JOB ITEM> Could you edit the lines of the data below that run from the one containing "Identify the location of category-label: African" through the one containing "coordinates (343, 334).", swapping "This screenshot has" for "The screenshot has" and keeping everything else the same? Return only those lines.

Collected data entries
▬▬▬

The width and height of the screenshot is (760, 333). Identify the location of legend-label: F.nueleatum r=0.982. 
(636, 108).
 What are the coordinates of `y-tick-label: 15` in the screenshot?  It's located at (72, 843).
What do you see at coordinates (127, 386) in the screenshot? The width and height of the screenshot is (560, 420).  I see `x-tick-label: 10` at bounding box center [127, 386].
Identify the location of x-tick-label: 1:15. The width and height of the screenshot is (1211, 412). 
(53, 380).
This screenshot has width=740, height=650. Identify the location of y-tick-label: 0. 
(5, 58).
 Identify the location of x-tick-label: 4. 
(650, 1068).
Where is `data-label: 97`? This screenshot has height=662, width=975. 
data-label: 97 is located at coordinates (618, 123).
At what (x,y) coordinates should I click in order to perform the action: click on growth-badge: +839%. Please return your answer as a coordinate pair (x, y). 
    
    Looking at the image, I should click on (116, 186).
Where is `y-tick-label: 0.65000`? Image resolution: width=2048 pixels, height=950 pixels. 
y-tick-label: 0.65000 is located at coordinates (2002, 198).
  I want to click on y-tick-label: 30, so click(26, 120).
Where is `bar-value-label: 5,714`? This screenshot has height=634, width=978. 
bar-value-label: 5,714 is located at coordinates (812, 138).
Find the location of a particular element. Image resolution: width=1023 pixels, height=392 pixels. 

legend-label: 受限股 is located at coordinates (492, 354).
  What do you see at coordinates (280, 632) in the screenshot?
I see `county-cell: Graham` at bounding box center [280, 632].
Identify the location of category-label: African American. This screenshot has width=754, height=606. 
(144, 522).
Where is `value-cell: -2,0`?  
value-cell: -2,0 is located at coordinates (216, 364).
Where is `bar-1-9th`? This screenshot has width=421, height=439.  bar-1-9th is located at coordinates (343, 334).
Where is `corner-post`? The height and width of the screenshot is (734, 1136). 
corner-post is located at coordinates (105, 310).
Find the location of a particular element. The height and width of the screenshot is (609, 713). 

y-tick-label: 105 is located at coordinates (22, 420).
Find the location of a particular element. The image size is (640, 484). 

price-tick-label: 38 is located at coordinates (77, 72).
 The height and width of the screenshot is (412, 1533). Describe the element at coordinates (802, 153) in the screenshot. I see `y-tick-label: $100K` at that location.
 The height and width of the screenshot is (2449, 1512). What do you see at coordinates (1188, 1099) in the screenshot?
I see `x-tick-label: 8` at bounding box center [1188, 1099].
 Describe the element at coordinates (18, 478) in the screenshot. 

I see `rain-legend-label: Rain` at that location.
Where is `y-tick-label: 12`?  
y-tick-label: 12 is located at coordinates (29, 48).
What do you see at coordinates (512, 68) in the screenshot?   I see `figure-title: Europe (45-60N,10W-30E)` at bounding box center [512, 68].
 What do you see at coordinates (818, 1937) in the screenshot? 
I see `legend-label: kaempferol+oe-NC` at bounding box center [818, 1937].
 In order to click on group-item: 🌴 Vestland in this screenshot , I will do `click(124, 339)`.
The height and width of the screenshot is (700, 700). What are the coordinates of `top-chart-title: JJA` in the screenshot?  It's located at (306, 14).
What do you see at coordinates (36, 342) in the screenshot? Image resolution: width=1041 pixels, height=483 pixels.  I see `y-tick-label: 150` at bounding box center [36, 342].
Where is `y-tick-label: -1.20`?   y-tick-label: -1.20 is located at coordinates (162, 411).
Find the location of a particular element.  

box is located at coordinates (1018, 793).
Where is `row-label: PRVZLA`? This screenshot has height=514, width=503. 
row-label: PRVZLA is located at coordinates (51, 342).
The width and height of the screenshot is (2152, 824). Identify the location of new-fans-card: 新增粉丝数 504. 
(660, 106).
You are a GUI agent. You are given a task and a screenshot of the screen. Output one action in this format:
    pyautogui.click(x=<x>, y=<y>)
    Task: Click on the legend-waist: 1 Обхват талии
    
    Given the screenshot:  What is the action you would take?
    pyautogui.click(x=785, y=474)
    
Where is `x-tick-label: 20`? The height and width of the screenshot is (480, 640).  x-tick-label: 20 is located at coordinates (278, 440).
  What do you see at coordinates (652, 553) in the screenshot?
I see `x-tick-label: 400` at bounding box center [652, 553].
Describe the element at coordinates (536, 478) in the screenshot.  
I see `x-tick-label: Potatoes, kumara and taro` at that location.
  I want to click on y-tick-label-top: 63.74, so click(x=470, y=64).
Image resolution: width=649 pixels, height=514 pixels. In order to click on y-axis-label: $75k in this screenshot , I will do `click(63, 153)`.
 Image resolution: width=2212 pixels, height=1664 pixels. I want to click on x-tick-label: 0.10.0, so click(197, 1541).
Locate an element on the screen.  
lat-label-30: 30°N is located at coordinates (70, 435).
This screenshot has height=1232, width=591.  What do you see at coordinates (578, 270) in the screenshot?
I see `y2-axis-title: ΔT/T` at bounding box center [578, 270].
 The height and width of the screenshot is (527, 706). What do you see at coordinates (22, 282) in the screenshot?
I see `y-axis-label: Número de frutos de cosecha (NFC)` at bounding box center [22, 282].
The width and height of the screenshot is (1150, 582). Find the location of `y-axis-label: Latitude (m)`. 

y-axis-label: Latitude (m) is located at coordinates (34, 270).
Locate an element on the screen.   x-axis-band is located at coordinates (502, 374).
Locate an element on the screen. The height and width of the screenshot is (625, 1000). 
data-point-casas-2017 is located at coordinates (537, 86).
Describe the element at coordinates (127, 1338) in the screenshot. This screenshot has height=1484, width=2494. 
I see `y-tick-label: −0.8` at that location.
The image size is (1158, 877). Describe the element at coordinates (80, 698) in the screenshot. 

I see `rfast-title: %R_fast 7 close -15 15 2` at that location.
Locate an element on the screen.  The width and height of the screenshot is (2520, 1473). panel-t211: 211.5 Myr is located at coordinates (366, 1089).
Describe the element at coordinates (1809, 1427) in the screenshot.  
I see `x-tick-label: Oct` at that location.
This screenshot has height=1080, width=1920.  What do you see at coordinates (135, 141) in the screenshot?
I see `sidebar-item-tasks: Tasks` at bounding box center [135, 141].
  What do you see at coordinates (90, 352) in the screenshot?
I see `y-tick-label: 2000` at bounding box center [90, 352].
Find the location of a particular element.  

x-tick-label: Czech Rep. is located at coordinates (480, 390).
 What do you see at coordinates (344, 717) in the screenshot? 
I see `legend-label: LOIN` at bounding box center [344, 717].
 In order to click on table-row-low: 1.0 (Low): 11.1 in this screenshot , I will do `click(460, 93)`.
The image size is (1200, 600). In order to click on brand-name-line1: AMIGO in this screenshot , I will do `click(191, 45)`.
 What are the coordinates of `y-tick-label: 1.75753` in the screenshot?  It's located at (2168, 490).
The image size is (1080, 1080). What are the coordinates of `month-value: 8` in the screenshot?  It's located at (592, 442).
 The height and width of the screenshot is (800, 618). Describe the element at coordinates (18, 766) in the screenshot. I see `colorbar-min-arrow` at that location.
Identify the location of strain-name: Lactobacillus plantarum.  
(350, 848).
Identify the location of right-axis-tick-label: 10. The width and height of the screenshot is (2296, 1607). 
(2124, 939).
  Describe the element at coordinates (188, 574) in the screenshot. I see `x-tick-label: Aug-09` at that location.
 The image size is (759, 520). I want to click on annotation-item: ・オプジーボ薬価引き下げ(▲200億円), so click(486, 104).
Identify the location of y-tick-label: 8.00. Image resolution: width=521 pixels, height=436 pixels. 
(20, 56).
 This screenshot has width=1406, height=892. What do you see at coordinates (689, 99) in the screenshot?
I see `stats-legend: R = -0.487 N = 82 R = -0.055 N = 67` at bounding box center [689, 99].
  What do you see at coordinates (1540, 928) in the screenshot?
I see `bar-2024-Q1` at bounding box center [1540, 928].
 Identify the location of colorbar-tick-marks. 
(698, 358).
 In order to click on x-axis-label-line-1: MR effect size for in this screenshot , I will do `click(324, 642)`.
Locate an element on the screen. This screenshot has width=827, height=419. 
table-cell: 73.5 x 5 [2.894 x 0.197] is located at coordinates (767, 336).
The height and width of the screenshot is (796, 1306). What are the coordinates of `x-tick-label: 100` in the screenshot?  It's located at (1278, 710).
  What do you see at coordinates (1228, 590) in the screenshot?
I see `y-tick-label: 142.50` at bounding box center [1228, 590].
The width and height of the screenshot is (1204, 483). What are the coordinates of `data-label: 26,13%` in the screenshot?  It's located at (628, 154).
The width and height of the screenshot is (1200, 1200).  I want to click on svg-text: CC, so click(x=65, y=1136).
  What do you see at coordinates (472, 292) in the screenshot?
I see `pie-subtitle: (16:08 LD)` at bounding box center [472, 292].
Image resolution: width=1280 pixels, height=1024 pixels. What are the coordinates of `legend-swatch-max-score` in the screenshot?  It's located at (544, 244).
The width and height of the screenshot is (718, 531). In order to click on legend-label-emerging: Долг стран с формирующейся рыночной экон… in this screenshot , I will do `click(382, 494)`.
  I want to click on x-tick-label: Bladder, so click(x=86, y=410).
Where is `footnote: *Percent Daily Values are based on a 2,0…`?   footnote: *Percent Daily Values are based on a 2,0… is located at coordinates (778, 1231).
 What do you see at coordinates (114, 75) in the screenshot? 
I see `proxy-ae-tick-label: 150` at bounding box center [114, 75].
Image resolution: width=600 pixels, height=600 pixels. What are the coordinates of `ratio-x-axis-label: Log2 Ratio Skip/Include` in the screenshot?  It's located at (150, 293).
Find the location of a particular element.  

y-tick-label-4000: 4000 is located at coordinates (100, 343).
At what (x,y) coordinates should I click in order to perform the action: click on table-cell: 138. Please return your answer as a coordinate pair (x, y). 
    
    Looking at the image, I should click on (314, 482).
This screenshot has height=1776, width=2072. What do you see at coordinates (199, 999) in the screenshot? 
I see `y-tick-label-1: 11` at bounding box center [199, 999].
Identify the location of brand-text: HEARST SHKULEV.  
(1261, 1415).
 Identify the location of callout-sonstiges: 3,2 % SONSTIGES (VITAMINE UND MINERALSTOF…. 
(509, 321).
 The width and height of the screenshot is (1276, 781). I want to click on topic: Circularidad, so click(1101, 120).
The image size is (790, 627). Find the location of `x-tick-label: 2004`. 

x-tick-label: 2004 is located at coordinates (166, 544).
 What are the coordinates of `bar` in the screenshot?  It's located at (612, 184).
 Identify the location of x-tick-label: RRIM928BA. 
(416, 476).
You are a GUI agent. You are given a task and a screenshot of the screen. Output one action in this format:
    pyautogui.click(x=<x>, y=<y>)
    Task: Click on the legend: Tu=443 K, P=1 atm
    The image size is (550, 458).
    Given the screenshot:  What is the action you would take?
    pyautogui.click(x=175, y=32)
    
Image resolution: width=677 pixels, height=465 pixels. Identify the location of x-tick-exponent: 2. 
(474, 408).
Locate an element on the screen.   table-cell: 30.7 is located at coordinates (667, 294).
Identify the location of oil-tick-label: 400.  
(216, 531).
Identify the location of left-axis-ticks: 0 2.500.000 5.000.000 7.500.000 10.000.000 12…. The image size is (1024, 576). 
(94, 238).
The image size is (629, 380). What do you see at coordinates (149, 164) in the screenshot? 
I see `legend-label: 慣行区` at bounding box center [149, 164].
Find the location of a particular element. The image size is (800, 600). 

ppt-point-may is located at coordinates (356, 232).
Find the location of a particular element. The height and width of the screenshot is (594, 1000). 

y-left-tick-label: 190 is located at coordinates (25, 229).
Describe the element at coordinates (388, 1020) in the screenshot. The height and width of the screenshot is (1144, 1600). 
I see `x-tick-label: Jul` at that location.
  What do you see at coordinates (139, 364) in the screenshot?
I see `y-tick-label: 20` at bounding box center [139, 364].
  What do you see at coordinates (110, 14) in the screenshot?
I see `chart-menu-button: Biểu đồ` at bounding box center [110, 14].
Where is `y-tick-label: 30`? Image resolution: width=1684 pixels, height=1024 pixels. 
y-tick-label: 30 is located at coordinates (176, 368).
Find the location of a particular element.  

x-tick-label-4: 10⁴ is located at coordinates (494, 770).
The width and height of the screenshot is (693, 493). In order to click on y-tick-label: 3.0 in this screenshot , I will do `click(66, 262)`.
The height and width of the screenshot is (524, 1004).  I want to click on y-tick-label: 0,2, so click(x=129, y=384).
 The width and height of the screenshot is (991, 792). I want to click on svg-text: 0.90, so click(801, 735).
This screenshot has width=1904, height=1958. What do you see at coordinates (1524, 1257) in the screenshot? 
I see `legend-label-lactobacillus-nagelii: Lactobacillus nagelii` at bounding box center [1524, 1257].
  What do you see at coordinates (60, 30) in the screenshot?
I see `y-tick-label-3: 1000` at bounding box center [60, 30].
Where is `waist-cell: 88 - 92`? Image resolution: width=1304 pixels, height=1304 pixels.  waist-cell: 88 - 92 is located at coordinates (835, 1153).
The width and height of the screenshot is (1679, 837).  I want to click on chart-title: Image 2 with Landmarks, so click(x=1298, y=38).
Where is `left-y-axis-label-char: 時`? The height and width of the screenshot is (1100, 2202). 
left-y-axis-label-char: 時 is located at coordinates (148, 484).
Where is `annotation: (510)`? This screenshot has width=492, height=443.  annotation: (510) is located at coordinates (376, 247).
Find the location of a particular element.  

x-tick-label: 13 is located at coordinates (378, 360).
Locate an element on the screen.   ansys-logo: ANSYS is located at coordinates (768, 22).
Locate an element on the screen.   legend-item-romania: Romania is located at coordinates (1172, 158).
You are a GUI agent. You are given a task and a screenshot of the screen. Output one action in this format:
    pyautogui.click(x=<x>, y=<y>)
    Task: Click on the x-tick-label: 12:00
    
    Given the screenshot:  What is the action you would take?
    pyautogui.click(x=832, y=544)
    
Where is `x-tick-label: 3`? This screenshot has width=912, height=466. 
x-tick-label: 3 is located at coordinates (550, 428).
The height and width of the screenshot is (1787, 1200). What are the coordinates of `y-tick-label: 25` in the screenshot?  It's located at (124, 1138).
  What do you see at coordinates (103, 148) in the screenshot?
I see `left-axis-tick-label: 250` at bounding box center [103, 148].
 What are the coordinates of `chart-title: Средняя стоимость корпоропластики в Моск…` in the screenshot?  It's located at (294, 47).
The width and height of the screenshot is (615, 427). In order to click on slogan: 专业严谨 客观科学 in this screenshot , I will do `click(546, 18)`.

▬▬▬

OUTPUT FOR THIS EXERCISE>
Identify the location of category-label: African American. The screenshot has width=754, height=606. 
(144, 522).
Where is `value-cell: -2,0`?  
value-cell: -2,0 is located at coordinates (216, 364).
Where is `bar-1-9th`? The screenshot has width=421, height=439.  bar-1-9th is located at coordinates (343, 334).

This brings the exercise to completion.